Quindi, non c’è bisogno di creare più pagine per parole chiave sinonime perché Google capisce il vostro obiettivo e sia nel caso di “parrucchiere a Milano” che “parrucchiere in San Babila” potrebbe mostrare lo stesso risultato di ricerca.

Il mio consiglio è quello di creare gruppi di parole chiave sinonime e di utilizzarle all’interno della pagina web che si desidera posizionare.

Link sovra-ottimizzati

L’anchor text dice qualcosa di utile sulla pagina linkata sia per gli utenti che per i motori di ricerca

Quando si ottimizza un sito web, una delle principali mete da raggiungere è la costruzione di un’autorità solida. Uno dei fattori principali è la quantità e sopratutto la qualità dei link in ingresso. Banalizzando, devi pensare ai link come un voto a tuo favore che ti permette di scalare la graduatoria.
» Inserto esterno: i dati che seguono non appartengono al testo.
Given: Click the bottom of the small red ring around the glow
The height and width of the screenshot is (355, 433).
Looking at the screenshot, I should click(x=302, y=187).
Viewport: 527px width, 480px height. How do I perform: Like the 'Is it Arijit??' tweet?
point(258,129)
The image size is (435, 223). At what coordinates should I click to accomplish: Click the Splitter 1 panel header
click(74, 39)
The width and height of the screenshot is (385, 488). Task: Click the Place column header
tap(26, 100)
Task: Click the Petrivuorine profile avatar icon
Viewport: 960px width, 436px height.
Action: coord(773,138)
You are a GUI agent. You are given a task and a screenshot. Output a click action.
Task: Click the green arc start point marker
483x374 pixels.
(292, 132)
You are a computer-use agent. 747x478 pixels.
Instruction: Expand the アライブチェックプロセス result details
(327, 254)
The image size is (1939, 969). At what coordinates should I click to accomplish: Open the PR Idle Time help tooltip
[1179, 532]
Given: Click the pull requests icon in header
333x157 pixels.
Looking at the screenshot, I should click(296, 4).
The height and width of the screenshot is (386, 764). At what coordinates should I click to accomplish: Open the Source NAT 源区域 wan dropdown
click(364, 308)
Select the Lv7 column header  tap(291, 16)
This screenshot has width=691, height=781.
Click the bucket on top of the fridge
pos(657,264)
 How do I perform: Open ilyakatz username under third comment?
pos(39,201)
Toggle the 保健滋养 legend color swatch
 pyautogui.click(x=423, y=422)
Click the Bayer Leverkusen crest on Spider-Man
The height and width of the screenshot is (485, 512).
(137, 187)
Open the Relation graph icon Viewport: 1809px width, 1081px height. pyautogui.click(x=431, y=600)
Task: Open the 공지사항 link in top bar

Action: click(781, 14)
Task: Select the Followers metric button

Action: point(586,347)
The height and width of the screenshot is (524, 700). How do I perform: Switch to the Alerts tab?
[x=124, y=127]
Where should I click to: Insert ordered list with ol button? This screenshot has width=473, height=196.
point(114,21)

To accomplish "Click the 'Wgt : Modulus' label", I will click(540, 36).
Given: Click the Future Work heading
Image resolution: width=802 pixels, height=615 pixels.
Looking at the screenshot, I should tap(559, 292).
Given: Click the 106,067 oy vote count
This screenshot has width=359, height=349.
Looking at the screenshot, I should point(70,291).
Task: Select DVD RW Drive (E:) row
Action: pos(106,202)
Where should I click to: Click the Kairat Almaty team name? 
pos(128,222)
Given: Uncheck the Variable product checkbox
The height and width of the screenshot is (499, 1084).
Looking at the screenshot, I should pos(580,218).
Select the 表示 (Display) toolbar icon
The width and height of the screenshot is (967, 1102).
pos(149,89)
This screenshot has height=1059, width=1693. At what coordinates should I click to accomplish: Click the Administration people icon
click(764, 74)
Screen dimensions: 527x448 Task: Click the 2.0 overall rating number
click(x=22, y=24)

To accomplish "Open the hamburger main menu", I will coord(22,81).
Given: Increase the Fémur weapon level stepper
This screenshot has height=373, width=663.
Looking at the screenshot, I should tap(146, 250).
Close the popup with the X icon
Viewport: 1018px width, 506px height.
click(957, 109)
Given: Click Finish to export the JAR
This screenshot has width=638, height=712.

Ogni link ha quella che si chiama ancora o in inglese anchor text, la quale non è altro che il testo che visualizzi e clicchi per seguire il link. L’anchor text aiuta Google a capire di cosa tratta la pagina linkata.

Ritorna nel ruolo del parrucchiere di Milano che vuole posizionarsi efficacemente per la parola chiave “parrucchiere a Milano”. Sarebbe fantastico se un gran numero di link puntasse al tuo sito con l’anchor text uguale alla parola chiave, non pensi? In poco tempo Google ti posizionerà ai vertici della prima pagina per quella frase. I SEOer hanno avuto questo approccio per anni, creavano centinaia e centinaia di links con l’anchor text identico o molto simile alla parola chiave di riferimento.

Quando conduco un’analisi SEO, controllo sempre i link in ingresso segnandomi da quale sito arrivano, l’autorità del sito linkante e ovviamente l’anchor text utilizzato.

Mi è capitato solo una volta di vedere un’altissima concentrazione di anchor text identici (circa 800 se non ricordo male) provenienti da un centinaio di siti. Basta pensarci per capire immediatamente che è molto difficile che ciò avvenga naturalmente.

Google conosce perfettamente la situazione e con Penguin cerca di penalizzare i link innaturali, concentrandosi sulla svalutazione o penalizzazione di queste reti di link.

Per favorire una link building naturale ti consiglio di leggere l’articolo di Luca Crivellaro che condivide 7 idee per favorire backlink naturali verso il tuo sito.

Bonus: fai crollate i falsi miti

Quando parli di SEO con un potenziale cliente, non devi mai promettere o garantire risultati, perché niente è sicuro con la SEO. Devi far luce sulla disinformazione che aleggia intorno a questa professione, come ad esempio:

  • La SEO non è gratis a meno che non la fai per conto tuo, anche se bisogna sempre tener conto di una spesa minima per un tool di monitoraggio dei risultati come semrush o seozoom.
  • La SEO non è immediata, ci vuole tempo per apportare tutte le modifiche necessarie e per misurare i risultati. Dietro al termine SEO ci sono numerose attività da svolgere, io porto sempre con me una checklist completa di tutto per far vedere la mole di lavoro e per istruire il potenziale cliente che non si gioca a Mortal Kombat nel frattempo che lui paga.
  • La SEO venduta da società che si spacciano per Google non è SEO è schifo

Ricapitolando, il compito del professionista è istruire il cliente e far crollare i falsi miti.  

Conclusioni

Ora conosci i 4 errori di negative SEO da evitare per mantenere il tuo posizionamento ed eventualmente migliorarlo, sempre che tu non sia già ai vertici della SERP. Di potenziali errori ce ne sono tantissimi da elencare, tu quale avresti inserito nella lista?